Frank Rogers was the seventh child of William James Rogers and his wife Maria, and appears to have been born in late 1884, in Lawford.  The family had moved to Lawford in the mid 1870’s, from their original home in Dedham, which was Maria’s home village.

Frank’s father - who was originally from Charsfield in North Suffolk - was the Driver (or operator) of a steam-driven Threshing Machine, which was used to separate seeds from the stalks and husks. 

After he left school, Frank became a Groom, looking after horses.  In 1907, just over 2 years after his father’s death, he married 22 year old Florence Alice Cant, who was from Ipswich.  They made their home in Lawford, and it was there, that their first two children were born, both of whom were sons.

Frank and Florence would have five children together, three boys and two girls.  They moved away from Lawford, and by April of 1911 they were living at Foxboro, near Woodbridge in Suffolk, where Frank was a Coachman.  They stayed in that locality for another four years, before moving to Great Bromley shortly before Frank joined the British Army.

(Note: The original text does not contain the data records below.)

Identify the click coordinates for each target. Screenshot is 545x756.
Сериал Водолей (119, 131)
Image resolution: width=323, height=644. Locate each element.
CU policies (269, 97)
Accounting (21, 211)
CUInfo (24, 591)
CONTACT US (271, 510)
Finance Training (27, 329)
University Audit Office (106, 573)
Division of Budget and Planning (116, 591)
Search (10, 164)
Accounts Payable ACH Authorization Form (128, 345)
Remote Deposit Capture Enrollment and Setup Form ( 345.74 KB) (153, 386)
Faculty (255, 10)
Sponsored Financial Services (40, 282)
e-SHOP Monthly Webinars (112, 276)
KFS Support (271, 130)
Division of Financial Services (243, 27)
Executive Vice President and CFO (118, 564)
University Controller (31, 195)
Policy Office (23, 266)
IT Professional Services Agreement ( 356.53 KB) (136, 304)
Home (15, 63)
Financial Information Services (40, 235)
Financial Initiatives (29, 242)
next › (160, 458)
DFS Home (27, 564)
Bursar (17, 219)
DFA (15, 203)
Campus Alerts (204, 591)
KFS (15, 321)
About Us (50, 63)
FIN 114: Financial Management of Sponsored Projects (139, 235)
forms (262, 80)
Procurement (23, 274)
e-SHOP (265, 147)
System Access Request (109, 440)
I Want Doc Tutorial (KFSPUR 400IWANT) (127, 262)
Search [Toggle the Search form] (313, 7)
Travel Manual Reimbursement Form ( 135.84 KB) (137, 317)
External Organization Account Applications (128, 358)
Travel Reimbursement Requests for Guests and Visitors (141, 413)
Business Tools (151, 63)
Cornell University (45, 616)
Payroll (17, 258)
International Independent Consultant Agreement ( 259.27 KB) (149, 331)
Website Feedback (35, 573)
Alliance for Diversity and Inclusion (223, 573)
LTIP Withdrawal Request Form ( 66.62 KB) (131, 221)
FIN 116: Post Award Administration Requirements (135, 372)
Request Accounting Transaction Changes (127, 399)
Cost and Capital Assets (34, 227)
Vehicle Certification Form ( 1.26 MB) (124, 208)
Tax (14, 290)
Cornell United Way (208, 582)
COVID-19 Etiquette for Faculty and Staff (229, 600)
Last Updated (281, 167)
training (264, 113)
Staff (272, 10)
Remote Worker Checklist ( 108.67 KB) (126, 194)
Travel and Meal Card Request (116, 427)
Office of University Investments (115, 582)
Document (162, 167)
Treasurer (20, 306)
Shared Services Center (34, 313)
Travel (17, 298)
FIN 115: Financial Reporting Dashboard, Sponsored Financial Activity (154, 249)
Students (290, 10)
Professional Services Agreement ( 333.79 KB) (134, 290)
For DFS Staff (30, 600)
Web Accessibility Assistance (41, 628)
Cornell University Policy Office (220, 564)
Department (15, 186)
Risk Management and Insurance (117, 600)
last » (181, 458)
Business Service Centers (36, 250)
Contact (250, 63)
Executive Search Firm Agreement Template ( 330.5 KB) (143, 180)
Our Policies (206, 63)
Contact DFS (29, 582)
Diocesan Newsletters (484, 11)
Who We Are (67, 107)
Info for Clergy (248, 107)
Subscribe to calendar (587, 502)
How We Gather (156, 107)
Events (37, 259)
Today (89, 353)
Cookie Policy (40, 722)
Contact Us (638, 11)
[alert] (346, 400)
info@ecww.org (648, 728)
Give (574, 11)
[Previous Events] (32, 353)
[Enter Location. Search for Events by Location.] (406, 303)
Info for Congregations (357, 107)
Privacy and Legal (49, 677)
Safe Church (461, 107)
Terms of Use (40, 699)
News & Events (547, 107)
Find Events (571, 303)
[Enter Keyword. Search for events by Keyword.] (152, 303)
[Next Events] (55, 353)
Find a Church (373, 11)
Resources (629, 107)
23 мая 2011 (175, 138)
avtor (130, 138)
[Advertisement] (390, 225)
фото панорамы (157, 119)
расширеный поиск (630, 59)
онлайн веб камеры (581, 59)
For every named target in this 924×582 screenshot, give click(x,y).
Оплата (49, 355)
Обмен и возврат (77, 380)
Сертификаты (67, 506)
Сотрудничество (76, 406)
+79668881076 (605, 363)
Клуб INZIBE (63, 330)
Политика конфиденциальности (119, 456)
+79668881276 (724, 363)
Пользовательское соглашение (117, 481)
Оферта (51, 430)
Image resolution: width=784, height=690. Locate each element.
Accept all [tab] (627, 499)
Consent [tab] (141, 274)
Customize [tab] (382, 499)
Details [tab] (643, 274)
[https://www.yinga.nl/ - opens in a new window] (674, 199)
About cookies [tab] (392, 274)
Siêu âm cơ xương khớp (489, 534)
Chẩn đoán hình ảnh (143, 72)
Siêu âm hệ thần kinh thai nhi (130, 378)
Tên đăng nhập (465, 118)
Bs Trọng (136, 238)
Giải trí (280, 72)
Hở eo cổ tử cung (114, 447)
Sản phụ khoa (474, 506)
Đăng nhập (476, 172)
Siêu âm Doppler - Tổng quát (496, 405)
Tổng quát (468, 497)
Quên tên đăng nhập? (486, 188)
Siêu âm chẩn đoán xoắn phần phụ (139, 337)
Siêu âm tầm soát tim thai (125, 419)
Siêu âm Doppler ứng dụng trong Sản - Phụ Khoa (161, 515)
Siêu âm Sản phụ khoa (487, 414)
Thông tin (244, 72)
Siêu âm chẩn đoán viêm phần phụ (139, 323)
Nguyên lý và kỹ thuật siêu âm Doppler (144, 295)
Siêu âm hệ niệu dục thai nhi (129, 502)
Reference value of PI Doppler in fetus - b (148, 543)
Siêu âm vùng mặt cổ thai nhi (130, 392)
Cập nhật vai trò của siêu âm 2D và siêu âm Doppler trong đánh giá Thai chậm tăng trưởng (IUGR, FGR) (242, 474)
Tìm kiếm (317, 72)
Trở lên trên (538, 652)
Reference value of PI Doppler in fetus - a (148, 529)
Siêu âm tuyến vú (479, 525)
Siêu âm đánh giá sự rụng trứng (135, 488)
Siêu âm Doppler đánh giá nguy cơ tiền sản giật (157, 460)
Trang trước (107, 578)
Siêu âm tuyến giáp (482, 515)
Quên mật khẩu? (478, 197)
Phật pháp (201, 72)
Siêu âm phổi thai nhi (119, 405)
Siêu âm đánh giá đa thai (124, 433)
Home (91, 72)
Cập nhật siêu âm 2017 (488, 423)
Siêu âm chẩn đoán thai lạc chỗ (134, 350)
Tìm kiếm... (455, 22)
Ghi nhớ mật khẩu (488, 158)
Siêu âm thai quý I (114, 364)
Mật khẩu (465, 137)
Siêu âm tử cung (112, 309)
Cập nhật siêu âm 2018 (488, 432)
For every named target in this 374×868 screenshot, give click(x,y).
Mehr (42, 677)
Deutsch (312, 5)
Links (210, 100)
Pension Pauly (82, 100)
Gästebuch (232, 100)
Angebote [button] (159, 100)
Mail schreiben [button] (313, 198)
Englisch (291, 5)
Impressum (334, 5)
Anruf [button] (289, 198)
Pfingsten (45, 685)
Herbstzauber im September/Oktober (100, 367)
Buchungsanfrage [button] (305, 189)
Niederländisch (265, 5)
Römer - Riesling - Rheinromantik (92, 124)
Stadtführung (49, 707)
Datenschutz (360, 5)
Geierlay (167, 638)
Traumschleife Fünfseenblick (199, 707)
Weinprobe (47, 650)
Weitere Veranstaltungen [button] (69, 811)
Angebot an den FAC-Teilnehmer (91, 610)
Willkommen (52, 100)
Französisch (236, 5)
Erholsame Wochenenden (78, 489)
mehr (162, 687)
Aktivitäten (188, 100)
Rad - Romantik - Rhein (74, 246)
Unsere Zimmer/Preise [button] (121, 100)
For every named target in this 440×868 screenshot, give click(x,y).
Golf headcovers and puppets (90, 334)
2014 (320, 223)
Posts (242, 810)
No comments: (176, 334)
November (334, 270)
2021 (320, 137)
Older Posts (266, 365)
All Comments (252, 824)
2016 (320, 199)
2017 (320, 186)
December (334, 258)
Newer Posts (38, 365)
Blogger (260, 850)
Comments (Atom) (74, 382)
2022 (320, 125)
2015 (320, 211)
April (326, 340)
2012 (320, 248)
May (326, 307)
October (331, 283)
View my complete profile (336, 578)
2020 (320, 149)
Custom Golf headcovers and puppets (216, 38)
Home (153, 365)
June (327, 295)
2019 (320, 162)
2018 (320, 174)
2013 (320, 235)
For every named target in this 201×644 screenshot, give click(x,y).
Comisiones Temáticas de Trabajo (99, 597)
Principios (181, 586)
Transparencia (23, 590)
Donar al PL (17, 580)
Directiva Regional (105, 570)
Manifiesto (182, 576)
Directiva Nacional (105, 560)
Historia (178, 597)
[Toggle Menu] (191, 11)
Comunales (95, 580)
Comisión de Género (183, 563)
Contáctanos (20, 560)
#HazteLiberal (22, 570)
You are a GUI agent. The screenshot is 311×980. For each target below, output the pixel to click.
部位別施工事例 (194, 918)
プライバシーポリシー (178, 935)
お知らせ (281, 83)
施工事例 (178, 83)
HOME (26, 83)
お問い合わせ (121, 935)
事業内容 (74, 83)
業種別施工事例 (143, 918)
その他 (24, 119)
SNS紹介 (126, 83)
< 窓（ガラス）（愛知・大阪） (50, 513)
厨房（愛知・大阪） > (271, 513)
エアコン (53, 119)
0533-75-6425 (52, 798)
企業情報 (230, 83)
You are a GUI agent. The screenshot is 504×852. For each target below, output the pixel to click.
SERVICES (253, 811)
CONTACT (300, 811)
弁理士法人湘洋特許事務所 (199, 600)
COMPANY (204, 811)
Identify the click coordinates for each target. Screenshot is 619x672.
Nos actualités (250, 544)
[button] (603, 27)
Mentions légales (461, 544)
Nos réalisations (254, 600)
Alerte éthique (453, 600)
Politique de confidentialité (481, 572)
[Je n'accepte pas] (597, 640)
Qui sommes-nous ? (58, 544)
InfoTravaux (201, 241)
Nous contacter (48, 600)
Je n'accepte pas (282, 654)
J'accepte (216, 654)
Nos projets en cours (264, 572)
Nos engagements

It is not clear at this point whether Frank volunteered to join the British Army in late 1915, or whether he was conscripted into the Army in early 1916.  However, it is almost certain that he arrived in France on 22 December 1916.  Five days later Frank was part of a reinforcement draft of 151 men who joined the 8th Battalion of the Bedfordshire Regiment, at the town of Bethune.

At various times over the next four months the Battalion took its turn manning the trenches in what was called the Loos Salient, near the mining town of Lens.  The Salient was a bulge two miles deep jutting into the German line, and had initially been created by the British gains at the Battle of Loos in 1915.

On the night of 30th April 1917 - after five days in the reserve trenches - the 8th Bedfords relieved another battalion who were manning the front line trenches.  The very next day Frank was killed. 

Frank and the two other men from his Battalion who were killed on the same day, were buried side by side in a small military cemetery approximately 3 miles behind the front line, in the village of Mazingarbe.  They rest there still, in what is now called the Philosophe British Cemetery.